The village, which was the most significant of its kind in this part of Georgia, was a vital trading post for white traders doing business with the Cherokee Indians on the west side of the Chattahoochee and the Creek Indians, also known as the Muscogee, on the east side of the river. Located just north of the mouth of Peachtree Creek on a high point, Standing Peachtree was ideally suited to serve the Creeks’ dual needs of a ready food source, fish, and a defensible position.

The origin of the name Standing Peachtree is the subject of some historical debate. One story passed down through generations of early Buckhead settlers attributed the name to the existence of a large pine tree on the grounds of Standing Peachtree that the Indians burned to obtain rosin or pitch, thus resulting in the tree being referred to as a “pitch tree” and Peachtree being a corruption of that name.

Another version of the story, supported by the firsthand accounts of George Washington Collier, a large landowner in Buckhead who carried mail to the Standing Peachtree Post Office, ties the name to a large peach tree that grew on the site.

“There was a great huge mound of earth heaped up there — big as this house, maybe bigger — and right on top of it grew a big peach tree,” Collier said in an 1897 interview. “It bore fruit and was a useful and beautiful tree”.

Regardless of the true origins of the name, it is undisputed that “Peachtree” and not “Pitchtree” is the name that has survived and flourished in Atlanta history. And Atlanta, a city with an already uncomfortable relationship with fire, is no doubt fine with this version of the story.

It is difficult to say how long Standing Peachtree thrived as an Indian settlement. But the first written reference to the settlement can be found in a May 1782 letter authored by the last of Georgia’s Revolutionary Governors, John Martin. In his letter, Martin noted that “the standing Peach Tree” was a popular meeting spot for Indians in the area.

An intricate web of trails emanated from Standing Peachtree including the Peachtree Trail, which traveled along present day Moore’s Mill Road to West Pace’s Ferry Road and into the heart of Buckhead where it split, with one trail heading south toward downtown and the other north toward Toccoa. Many of Buckhead’s current streets, like Moore’s Mill and West Pace’s Ferry, are simply paved versions of what were once frontier paths.

During the War of 1812, the state of Georgia erected a fort just north of Standing Peachtree called Fort Peachtree. The fort was intended to serve as a buffer between the Creeks, who had sided with the British in the war, and nearby white settlements. Despite being enemy combatants, the soldiers stationed at the fort often came in contact with the local Indian populace. The young lieutenant in charge of the fort, George R. Gilmer, later Governor of Georgia, wrote in his book “Georgians” that “A few days after my arrival at the standing peach-tree a ruffian Indian fellow came into the camp with some fine catfish for sale.”

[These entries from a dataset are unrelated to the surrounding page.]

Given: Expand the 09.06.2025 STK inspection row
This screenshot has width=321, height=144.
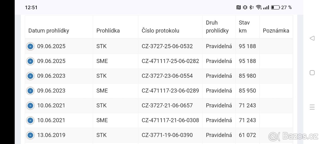Looking at the screenshot, I should coord(30,46).
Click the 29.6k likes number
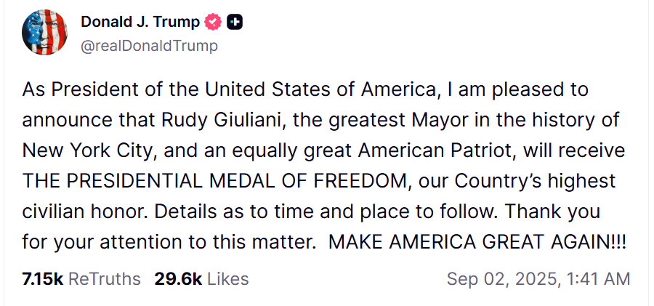The image size is (654, 306). coord(177,278)
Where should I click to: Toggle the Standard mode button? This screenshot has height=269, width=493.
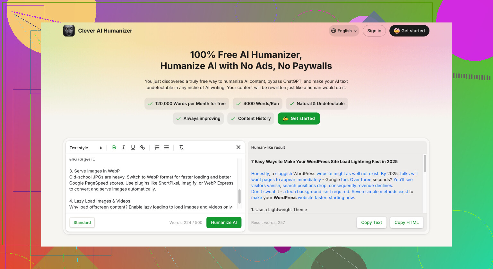[x=82, y=222]
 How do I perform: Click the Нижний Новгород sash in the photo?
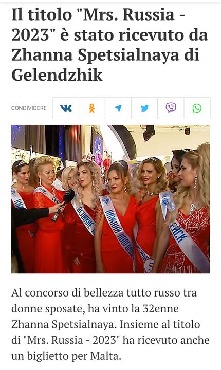pyautogui.click(x=118, y=227)
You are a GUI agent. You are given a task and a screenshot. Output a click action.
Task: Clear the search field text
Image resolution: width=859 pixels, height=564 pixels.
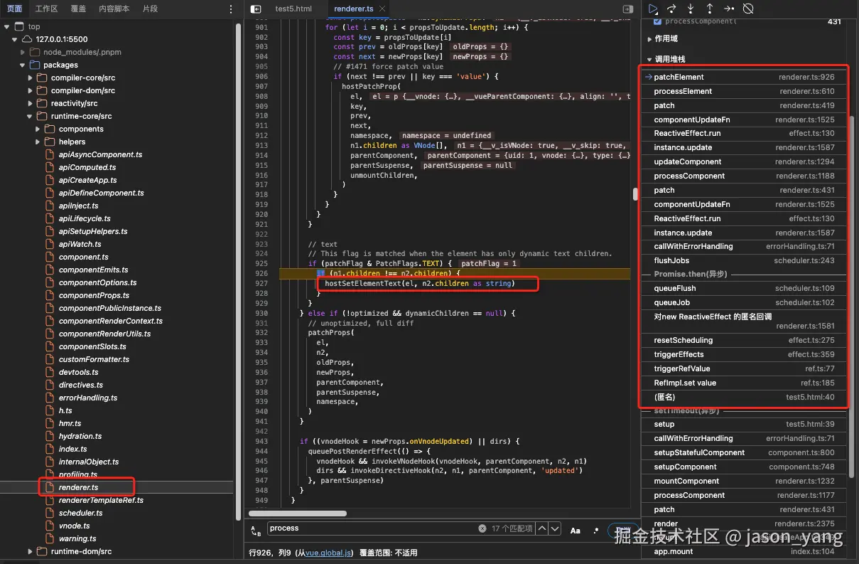[x=482, y=528]
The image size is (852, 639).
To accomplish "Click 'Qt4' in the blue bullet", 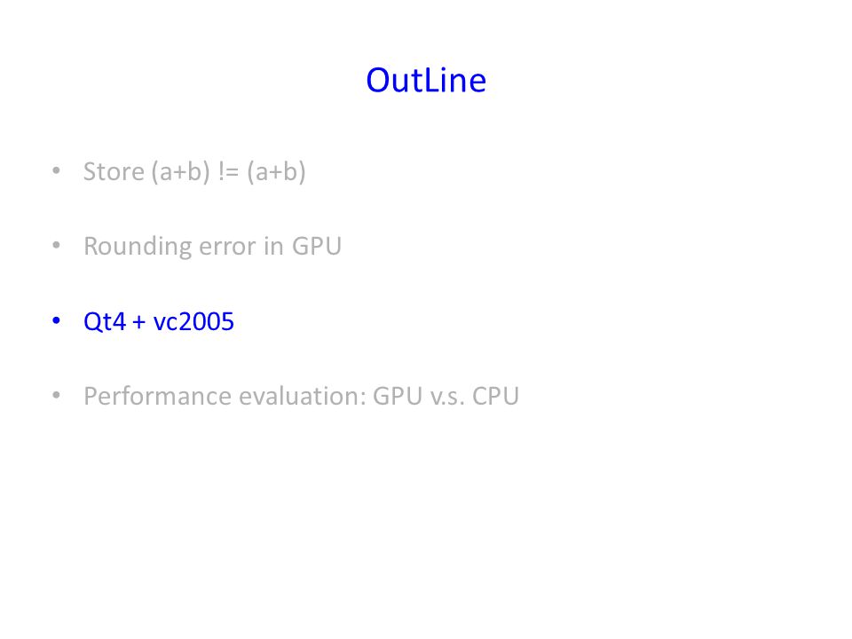I will (x=105, y=321).
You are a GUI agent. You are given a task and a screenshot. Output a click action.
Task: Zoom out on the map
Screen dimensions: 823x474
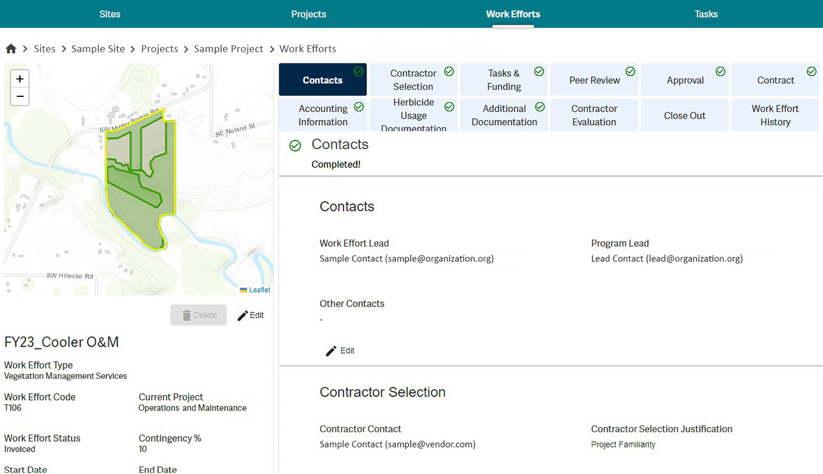(19, 96)
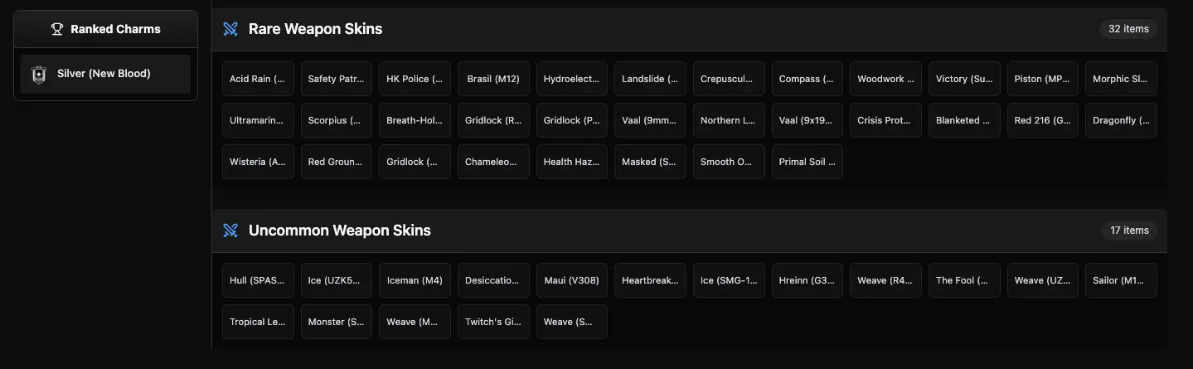Select the Maui (V308) skin

click(x=571, y=280)
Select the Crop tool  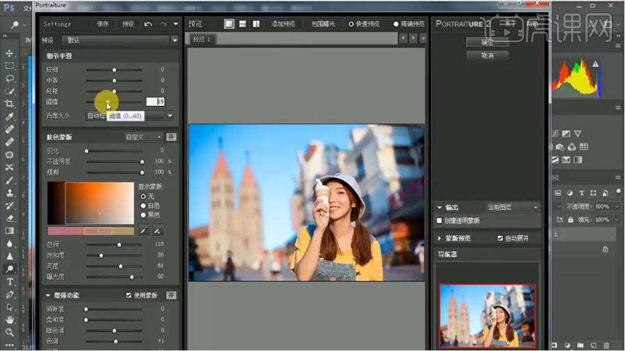10,104
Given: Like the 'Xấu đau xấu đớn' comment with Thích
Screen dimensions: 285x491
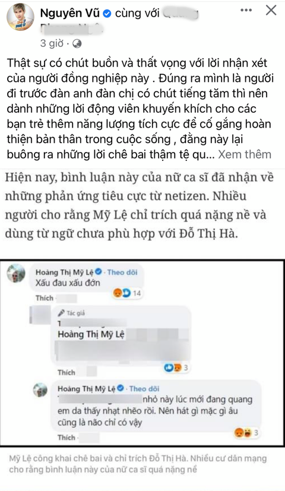Looking at the screenshot, I should [44, 298].
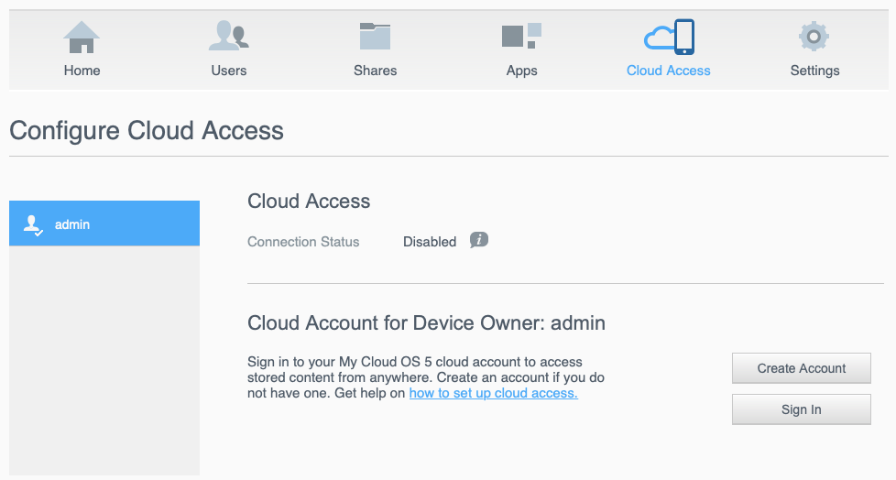Click the Home house icon

pyautogui.click(x=82, y=38)

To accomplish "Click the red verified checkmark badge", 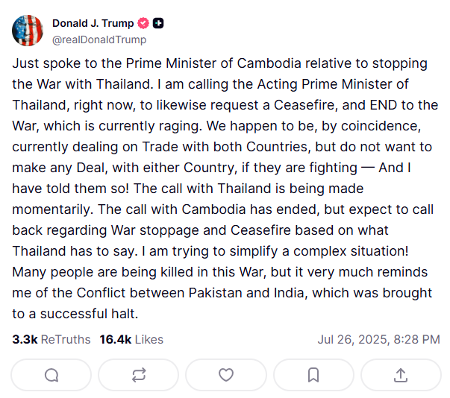I will point(143,23).
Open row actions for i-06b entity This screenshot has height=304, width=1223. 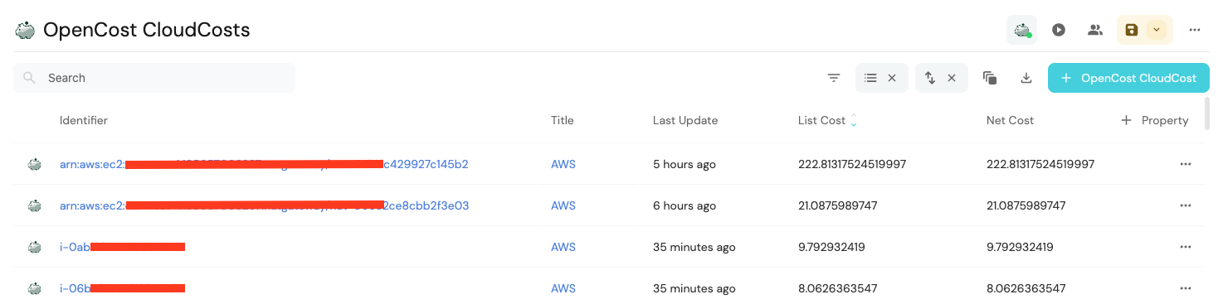click(x=1186, y=288)
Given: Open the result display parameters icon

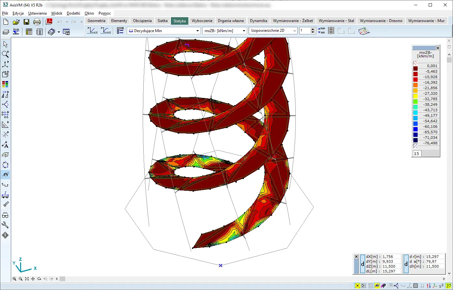Looking at the screenshot, I should [120, 31].
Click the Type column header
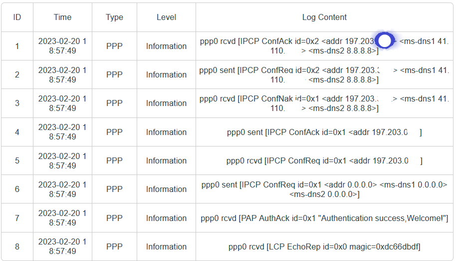458x261 pixels. click(115, 18)
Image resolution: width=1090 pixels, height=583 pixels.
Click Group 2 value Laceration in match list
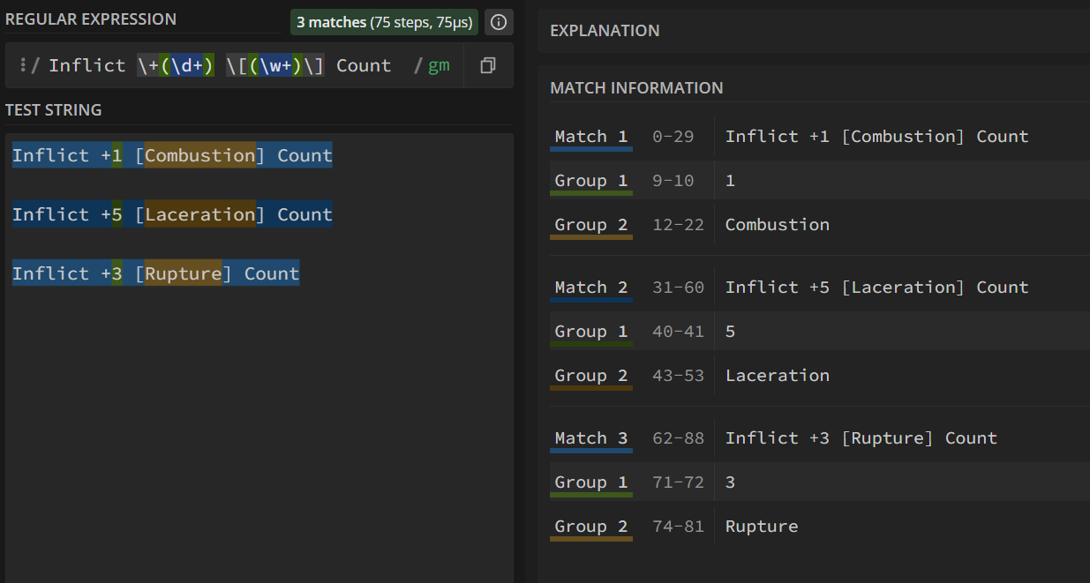pyautogui.click(x=777, y=376)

Of course, the Indians were eventually unceremoniously evicted from the land along the banks of the Chattahoochee by the Treaty of Indian Springs in 1821 and the military abandoned the fort, which fell into disrepair.

In 1837, the Georgia Assembly granted James M.C. Montgomery – – who had incidentally been stationed at Fort Peachtree during the war – – the right to operate a ferry at Standing Peachtree, which became known as Montgomery’s Ferry. Mr. Montgomery built a home not far from the site of his ferry at the intersection of present day Moore’s Mill and Bolton Roads. The Montgomery family operated the ferry until 1853, when it was taken over by the DeFoor family.

In 1976, the city of Atlanta constructed a replica of Fort Peachtree on the Waterworks’ property. A popular field trip destination for Atlanta school children for many decades, the replica housed display cases containing numerous Indian artifacts and a large diorama depicting the old Standing Peachtree grounds. There were also several cannons in front of the fort and a couple of historical markers.

Unfortunately, prior to the Atlanta Summer Olympics in 1996 the city terminated public access to the fort over concerns about the security of the city’s water supply. Now the fort can be visited only through special permission of the city. Sadly, on a recent tour arranged by the Paces Civic Association, the display cases were found to be smashed and the contents missing. The cannons also were nowhere to be found.

So much of Atlanta’s history is tied to this particular spot that it is a shame it cannot be visited. City officials may one day figure out a way to make it available to the public again. Until then, the former location of Standing Peachtree can only be glimpsed by looking north along the Chattahoochee River as one drives over the bridge on South Atlanta Road.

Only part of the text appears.